The guard claimed without leaving the lobby that there was no fire, and said he didn’t know the number for the fire department. The women used Google to find a number for the police, who then gave them the number for the fire department.

One of the women dialed the fire department, requesting that they send a truck immediately. She said there was no response on the other end of the line, then she heard it disconnect.

Fearing for the safety of others in the building, she called the police again and explained that the fire department was not answering. The police official responded: “Why are you shouting at me?” and hung up. Neither the police nor the fire department picked up the phone when she called back and no emergency responders came to check the building.

Fortunately on this occasion there was no fire, and the smell of smoke was from the apartment destroyed in the previous week’s blaze. But residents already on edge after the recent deadly incident were infuriated by what they saw as the blatant disregard for their safety by both building security and government emergency service providers.

Legal liability

Attorney Mustafa H.R. al Baqqal explained that Iraq’s Civil Defense Code clearly states that buildings must be equipped with fire alarm systems, and that building management must provide for “securing and organizing means of early alarm and notifying citizens of the possible dangers that could take place”.
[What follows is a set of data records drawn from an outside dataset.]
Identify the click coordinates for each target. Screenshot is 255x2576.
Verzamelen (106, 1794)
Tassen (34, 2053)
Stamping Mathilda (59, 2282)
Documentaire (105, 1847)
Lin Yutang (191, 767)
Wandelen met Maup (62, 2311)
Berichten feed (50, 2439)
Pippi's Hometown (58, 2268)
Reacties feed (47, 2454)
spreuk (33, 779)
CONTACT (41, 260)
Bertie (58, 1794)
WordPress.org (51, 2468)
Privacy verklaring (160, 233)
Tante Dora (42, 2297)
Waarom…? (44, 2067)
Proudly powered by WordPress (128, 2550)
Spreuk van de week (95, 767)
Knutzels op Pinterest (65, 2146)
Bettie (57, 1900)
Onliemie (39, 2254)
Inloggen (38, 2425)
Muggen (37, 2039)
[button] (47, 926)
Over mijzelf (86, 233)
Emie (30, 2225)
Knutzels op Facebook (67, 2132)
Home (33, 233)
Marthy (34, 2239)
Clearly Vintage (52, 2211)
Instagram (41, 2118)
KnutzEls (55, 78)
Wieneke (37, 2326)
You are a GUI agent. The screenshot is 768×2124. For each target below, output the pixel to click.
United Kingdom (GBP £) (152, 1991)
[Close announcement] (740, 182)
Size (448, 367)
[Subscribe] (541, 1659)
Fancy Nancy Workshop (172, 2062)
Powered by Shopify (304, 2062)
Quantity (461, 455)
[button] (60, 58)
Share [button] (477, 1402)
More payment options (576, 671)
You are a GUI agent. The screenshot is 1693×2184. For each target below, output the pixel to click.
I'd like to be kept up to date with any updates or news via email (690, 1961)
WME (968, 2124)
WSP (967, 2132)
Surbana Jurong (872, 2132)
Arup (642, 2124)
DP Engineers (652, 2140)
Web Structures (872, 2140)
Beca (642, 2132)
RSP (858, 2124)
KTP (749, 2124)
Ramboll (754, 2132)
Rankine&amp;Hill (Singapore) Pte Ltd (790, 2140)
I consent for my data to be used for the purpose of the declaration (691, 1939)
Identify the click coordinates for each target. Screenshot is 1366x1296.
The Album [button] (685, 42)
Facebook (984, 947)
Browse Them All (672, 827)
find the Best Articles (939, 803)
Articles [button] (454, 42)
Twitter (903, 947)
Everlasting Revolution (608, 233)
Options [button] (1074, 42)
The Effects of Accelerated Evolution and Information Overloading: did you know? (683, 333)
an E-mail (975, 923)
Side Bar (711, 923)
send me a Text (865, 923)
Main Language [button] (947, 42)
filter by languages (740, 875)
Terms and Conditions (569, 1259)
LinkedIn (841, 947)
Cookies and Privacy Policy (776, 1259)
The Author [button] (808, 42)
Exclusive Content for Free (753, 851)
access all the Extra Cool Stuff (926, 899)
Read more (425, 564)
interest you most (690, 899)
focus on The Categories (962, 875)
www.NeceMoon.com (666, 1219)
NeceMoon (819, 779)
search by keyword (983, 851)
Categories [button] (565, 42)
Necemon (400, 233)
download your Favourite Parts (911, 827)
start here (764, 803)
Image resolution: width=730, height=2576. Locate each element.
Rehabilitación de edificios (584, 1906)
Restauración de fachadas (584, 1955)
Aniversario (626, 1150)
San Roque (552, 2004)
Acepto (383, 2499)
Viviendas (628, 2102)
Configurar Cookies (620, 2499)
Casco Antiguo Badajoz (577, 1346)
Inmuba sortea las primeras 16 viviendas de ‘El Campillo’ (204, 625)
Baqqal said that when developers build a new property in Erbil, the building is always constructed in stages, and must pass inspection at various points in order to receive the next round of permits and continue construction.

The Civil Defense Code states developers have the responsibility of “referring infrastructure design and blueprints of all sectors... composed of multiple floors to the civil defense directorate to study them, select necessary precautions, fire alarm, and means of fire extinguishing based on standard instructions and specifications”.

Given this straightforward language, it appears the government nevertheless granted the developers all the licensing and permits necessary to complete their high rise complex. 

Baqqal indicated that the current owners would be liable if residents brought a civil suit. The current ownership would then have to pursue a separate civil case against the original developers if they felt the liability for unsafe building conditions was not their responsibility.

Mahdi, the MRF building administrator, refused to state who the original and current owners of MRF were, claiming that the question was not relevant to the fire incident. He also claimed that MRF intended to install a fire alarm system in February 2020, but offered no specific timeline for completion. 

The MRF administration never followed up with residents after the agreed upon two week period and did not conduct a safety review of the complex.